* [TEXTO DE ORIGEM]
········
Quando morreu a mãe, Luanda Cozzeti de Freitas (assim se chama a filha de Alípio) quis deixar o Brasil, rumo a Portugal, onde nasceu e vive o pai. Foi há dois anos e, desde então, ela e o marido (Norton Daiello, baixista) lançaram um disco: Puro, com clássicos do cancioneiro do Brasil em versões só de voz e baixo eléctrico. Hoje lançam o segundo: Co"as Tamanquinhas do Zeca!, versões brasileiras de 16 canções de José Afonso, também para baixo e voz, mas acrescidos de guitarra eléctrica e percussões, com os músicos Ruca Rebordão e Sérgio Zurawksi. A edição é da Transformadores.
Gravar, não gravar
"É engraçado que ficou um disco da minha mãe e outro do meu pai", diz Luanda. "Puro tem o reportório que eu ouvi a vida inteira com a minha mãe. E este, apesar de a minha mãe adorar o Zeca Afonso - porque há uma gratidão, muito grande, nossa, em relação a ele -, tem as cantigas que eu aprendi com o meu pai. Este disco é para ele."
Até hoje, apenas uma canção do reportório de José Afonso conhecera versão brasileira: Milho verde, um tema popular da Beira Baixa, na voz de Gal Costa. O disco de Luanda e Norton, num duo que dá pelo nome de Couple Coffee (casal café, à letra, porque são ambos loucos por cafeína), vem alterar isso. Com o pormenor, afectivo, de Zeca ter cantado o pai (a canção chama-se Alípio de Freitas) e agora a filha o cantar a ele. "Não tenho distanciamento emocional para cantar a canção do meu pai. Mas cantei-a em Guimarães e chorei que nem uma pata. Chorei eu e chorou a plateia." No disco, o próprio Alípio pediu-lhe para não gravar. E ela concordou: "Esse tipo de catarse não é a minha."
Mesmo assim, foi para ela irresistível fazer este disco. Cresceu com estas canções e afeiçoou-se a elas. Nascida em Brasília, a 25 de Setembro de 1968, Luanda Cozetti passou a infância a visitar prisões, ora a do pai ora a da mãe (Wanda Cozetti, historiadora e também guerrilheira). A música que hoje grava traz-lhe partes desse passado para um presente que ela vive com entusiasmo e onde até as lembranças mais dolorosas parecem ser regeneradoras. A memória de José Afonso, por exemplo: "Na última ou penúltima vez que vim a Portugal, estava ele bem doente. A morte já lá estava, pacientemente, sentada à sua cabeceira, à espera do tempo acabar. Lembro-me muito bem dessa sensação, das janelas da casa, abertas, sempre com muitos amigos, muita gente. E ele de pijama, deitado, já muito magro, perguntou: "É a menina da canção?"." Disseram-lhe que era e essa imagem nunca mais a abandonou. Esteve depois no funeral e viu milhares de pessoas chorá-lo. "Nos cafés, nas ruas, foi impressionante."
········
* [ENTRADAS]
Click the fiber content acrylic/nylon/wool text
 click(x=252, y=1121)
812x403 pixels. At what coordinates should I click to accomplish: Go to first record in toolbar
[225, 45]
········
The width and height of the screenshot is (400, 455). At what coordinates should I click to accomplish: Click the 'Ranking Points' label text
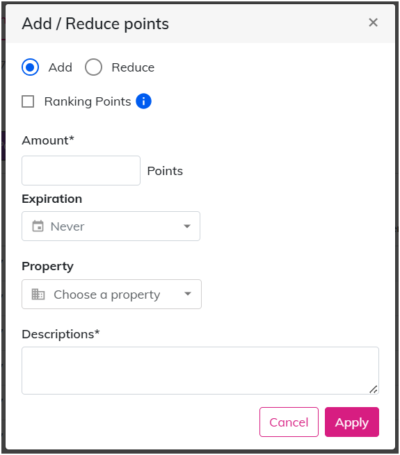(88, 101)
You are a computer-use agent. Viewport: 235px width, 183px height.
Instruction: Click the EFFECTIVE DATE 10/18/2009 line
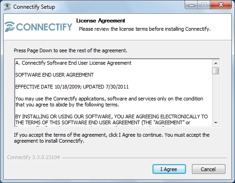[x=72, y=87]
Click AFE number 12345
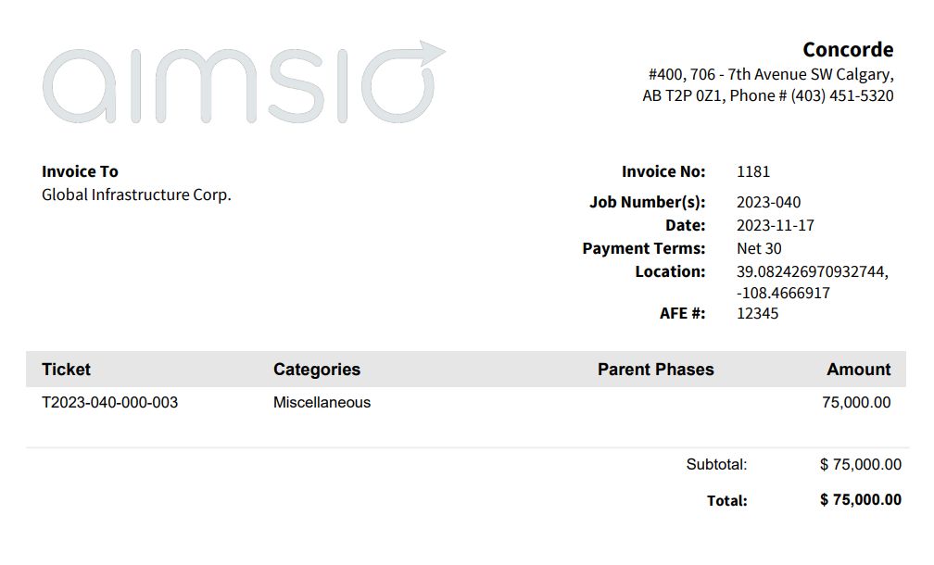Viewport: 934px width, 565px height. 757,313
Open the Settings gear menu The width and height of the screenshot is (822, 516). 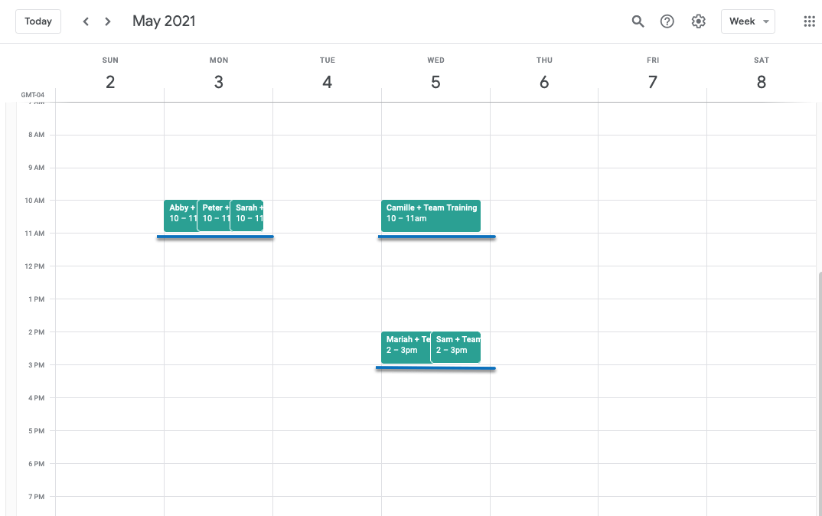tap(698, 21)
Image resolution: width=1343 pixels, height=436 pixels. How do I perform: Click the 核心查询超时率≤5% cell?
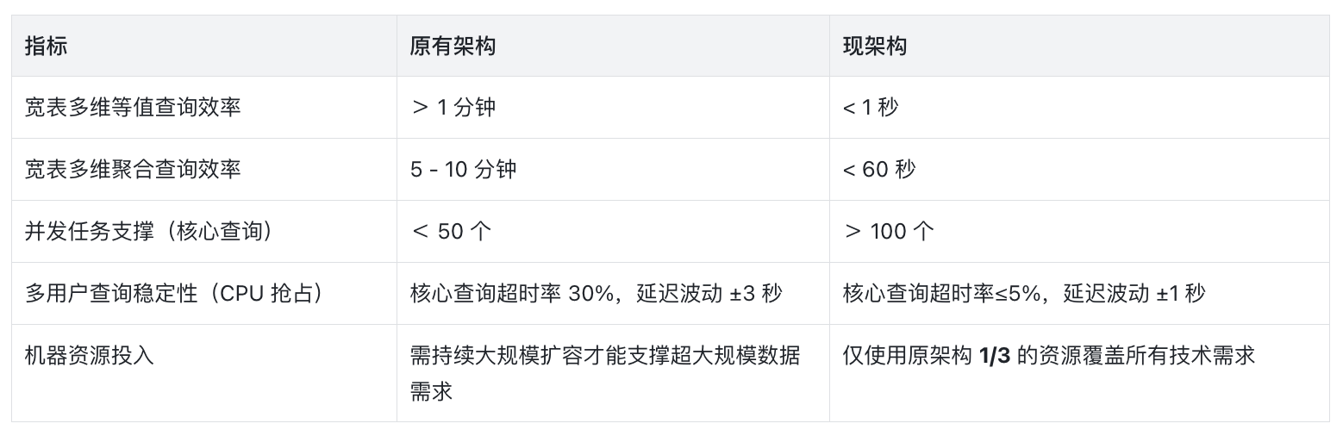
········
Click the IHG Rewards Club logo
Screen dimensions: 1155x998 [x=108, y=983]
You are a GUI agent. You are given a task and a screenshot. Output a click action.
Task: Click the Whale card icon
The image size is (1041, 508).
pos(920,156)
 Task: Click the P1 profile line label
········
* [O QUE FAZER] Transcreva do texto de origem, sem qualquer alteração, o trecho que começa em "Quando morreu a" e segue até "é da Transformadores.".

* [RESULTADO]
Quando morreu a mãe, Luanda Cozzeti de Freitas (assim se chama a filha de Alípio) quis deixar o Brasil, rumo a Portugal, onde nasceu e vive o pai. Foi há dois anos e, desde então, ela e o marido (Norton Daiello, baixista) lançaram um disco: Puro, com clássicos do cancioneiro do Brasil em versões só de voz e baixo eléctrico. Hoje lançam o segundo: Co"as Tamanquinhas do Zeca!, versões brasileiras de 16 canções de José Afonso, também para baixo e voz, mas acrescidos de guitarra eléctrica e percussões, com os músicos Ruca Rebordão e Sérgio Zurawksi. A edição é da Transformadores.